Regardé par le rédacteur : Intégrale de la saison 1.
Une maison sinistre en surplomb d’un motel fatigué, un jeune homme qui consacre sa vie à s’occuper de sa vieille mère, une douche, une musique stridente, un couteau, du sang qui s’écoule. C’est Psychose d’Alfred Hitchcock. Bates Motel raconte comment Norman Bates en est arrivé là.
Pourquoi voir avec plaisir Bates Motel ?
Norman et l’hôtellerie
Freddie Highmore interprétait ce petit garçon qui, dans Charlie et la chocolaterie de Tim Burton, trouvait l’un des fameux Tickets d’or qui lui permettait de visiter l’usine de Willy Wonka. Le petit Freddie a bien grandi et il mal tourné. Enfin, pas tout à fait car à l’âge où il incarne Norman Bates, celui-ci n’est pas encore devenu le célèbre tueur de Psychose (1960) d’Alfred Hitchcock. Dans Bates Motel, Norman n’a que 17 ans et il n’est pas près de rencontrer Marion Crane. Mais en Freddie Highmore, il a trouvé un interprète à la hauteur d’Anthony Perkins (le Norman Bates original) dont il retrouve l’allure et les gestes avec une troublante exactitude. Lui et Vera Farmiga, qui incarne Norma, sont impressionnants de vérité dans les rôles de ce duo mère-fils mythique.
Les lieux du crime
C’est toujours un plaisir pour le spectateur de revenir sur les lieux d’un crime. Se retrouver dans la maison de Psychose procure un délicieux frisson. Cinq films ont suivi celui d’Hitchcock comme autant de pèlerinages. Manquait-il à ce point un début à l’histoire qu’on nous serve Bates Motel en pâture ? Évidemment non. Le film de Sir Alfred se suffisait à lui-même. Mais puisque la série existe, faisons avec, d’autant qu’elle est loin d’être infamante. Logiquement, elle devrait se dérouler à la fin des années 40 mais les showrunners (Kerry Ehrin et Carlton Cuse) ont transposé le récit de nos jours, ce qui donne à la célèbre maison et au motel attenant une intemporalité qui les démarque plus facilement du film. Ils ont aussi décidé que l’action ne se déroulerait plus dans la petite ville très ensoleillée de Fairvale en Californie mais à White Pine Bay, en Oregon, région réputée pour son brouillard et ses pluies abondantes. (Pour la petite histoire, les décors ont été reconstitués à une heure de route de Vancouver. Derrière le motel dont la plupart des chambres ne sont même pas meublées, une haute butte de terre a été aménagée au bulldozer sur laquelle on a reconstruit la maison du film ou plutôt une simple façade dont le toit est ajouté grâce à la magie des effets visuels numériques.) Si le mauvais temps, la brume, l’humidité, et l’étrange atmosphère qui en découle, ont autant d’importance, c’est que Bates Motel a pour modèle Twin Peaks, la série de David Lynch et Mark Frost. « Ils ont fait 30 épisodes, nous allons faire les 70 manquants ! » explique Carlton Cuse.
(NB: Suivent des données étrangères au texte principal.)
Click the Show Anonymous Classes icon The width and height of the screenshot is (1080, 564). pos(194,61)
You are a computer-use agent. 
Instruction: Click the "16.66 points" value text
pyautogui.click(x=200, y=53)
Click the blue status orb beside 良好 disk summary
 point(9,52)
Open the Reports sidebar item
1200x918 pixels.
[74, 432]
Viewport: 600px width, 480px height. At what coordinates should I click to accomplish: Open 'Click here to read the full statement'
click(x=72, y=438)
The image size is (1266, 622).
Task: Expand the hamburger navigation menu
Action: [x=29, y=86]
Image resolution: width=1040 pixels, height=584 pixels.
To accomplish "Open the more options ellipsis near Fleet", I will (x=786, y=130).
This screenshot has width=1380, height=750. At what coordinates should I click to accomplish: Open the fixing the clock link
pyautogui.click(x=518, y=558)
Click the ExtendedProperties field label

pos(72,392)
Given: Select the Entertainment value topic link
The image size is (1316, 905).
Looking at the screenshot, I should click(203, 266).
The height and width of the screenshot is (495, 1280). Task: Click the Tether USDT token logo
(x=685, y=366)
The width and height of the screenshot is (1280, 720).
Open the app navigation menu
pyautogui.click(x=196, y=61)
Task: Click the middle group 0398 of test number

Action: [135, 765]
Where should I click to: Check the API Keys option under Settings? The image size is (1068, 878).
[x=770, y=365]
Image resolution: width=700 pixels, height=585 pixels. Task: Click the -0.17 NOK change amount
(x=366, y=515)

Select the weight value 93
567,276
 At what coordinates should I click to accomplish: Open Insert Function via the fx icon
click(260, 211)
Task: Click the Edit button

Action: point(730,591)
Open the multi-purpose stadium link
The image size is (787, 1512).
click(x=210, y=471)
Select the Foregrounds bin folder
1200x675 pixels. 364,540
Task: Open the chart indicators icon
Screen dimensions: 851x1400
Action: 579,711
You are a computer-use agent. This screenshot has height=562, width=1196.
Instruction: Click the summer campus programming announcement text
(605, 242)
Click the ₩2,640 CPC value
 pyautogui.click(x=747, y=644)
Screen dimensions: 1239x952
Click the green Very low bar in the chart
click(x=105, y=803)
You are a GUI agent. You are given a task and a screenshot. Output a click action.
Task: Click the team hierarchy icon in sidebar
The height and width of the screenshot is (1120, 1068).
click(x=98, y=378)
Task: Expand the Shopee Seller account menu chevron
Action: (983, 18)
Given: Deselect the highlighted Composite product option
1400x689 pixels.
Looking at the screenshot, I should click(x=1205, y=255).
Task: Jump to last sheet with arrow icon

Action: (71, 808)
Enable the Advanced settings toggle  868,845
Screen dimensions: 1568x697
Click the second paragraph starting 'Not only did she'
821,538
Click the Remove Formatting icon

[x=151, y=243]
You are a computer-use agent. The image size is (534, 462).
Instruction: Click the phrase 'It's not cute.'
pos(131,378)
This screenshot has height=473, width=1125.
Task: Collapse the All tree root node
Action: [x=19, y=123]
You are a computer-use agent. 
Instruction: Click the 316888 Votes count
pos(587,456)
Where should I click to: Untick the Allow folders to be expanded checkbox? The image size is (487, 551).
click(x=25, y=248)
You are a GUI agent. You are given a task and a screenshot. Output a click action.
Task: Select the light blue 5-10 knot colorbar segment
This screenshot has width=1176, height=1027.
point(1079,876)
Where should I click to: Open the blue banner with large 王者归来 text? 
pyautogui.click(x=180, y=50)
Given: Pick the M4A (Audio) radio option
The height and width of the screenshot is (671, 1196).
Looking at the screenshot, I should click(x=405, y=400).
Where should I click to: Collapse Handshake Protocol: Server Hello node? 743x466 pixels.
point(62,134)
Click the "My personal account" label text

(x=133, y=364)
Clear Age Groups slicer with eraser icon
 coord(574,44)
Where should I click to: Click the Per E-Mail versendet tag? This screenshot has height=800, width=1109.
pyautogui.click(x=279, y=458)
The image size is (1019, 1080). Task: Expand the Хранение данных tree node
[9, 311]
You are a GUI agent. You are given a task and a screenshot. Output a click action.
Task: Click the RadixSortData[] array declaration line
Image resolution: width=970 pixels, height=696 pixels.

Norma et Norman emménagent
Voilà donc Norma (ou « Mère ») et Norman prêts à emménager. À la mort du père de Norman, Norma juge qu’il est nécessaire de commencer une nouvelle vie. Pourquoi ne pas tenir un motel ? Justement, celui de White Pine Bay est à vendre suite à une saisie. Norma l’achète et s’installe dans la grande maison qui surplombe le motel. Avec son fils, elle entreprend des travaux de rénovation dans les chambres. Mais un soir, Keith Summers, l’ancien propriétaire, accuse Norma de lui avoir volé son bien. Il la frappe et la viole. Seule l’intervention de Norman sauve sa mère d’une mort certaine. Quand Summers reprend connaissance, Norma le tue avec un couteau de cuisine. Affolés, Norma et Norman effacent les preuves et cachent le corps dans la fameuse douche de la chambre numéro un avant de le jeter dans le marais voisin, celui où Norman, des années plus tard, engloutira la voiture et la dépouille de Marion Crane… D’ici là, Bates Motel va nous conter la vie de Norman, de la fin de son adolescence jusqu’à rattraper le film d’Hitchcock, si les taux d’audience se maintiennent bien entendu.
Norma, Norman, normal
Comment remplir une série, prévue pour durer sept ans, sensée se concentrer sur les rapports entre une mère et son fils ? En les plaçant au cœur des intrigues policières d’une petite ville qui n’a pas attendu leur arrivée pour vivre du vice et du meurtre. La disparition de Keith Summers éveille l’attention de ses redoutables associés et met au jour un trafic abject. Ce n’est pas le seul danger auquel seront confrontés la mère et le fils. Avec le motel, ils semblent avoir acheté un aller simple pour la fatalité. Involontairement confrontés à ces dangers, les personnalités vacillantes de Norma et Norman vont se disloquer un peu plus. Comme le note l’un des personnages, il est curieux que leurs prénoms se ressemblent tant. Il manque deux lettres à « Norma » pour être tout à fait « normale » et une consonne empêche « Norman » de l’être lui aussi. Voilà donc deux êtres jetés dans la fosse aux lions qu’est White Pine Bay sans rien d’autre que leurs cerveaux dérangés pour se défendre. C’est ce qui explique la succession de décisions maladroites que prend Norma face aux événements et ses crises d’hystérie et de jalousie. Quant à Norman, tiraillé entre la belle Bradley, la gentille Emma (dont le père pratique la taxidermie) et son étouffante maman, il emprunte lui aussi des chemins bien tortueux.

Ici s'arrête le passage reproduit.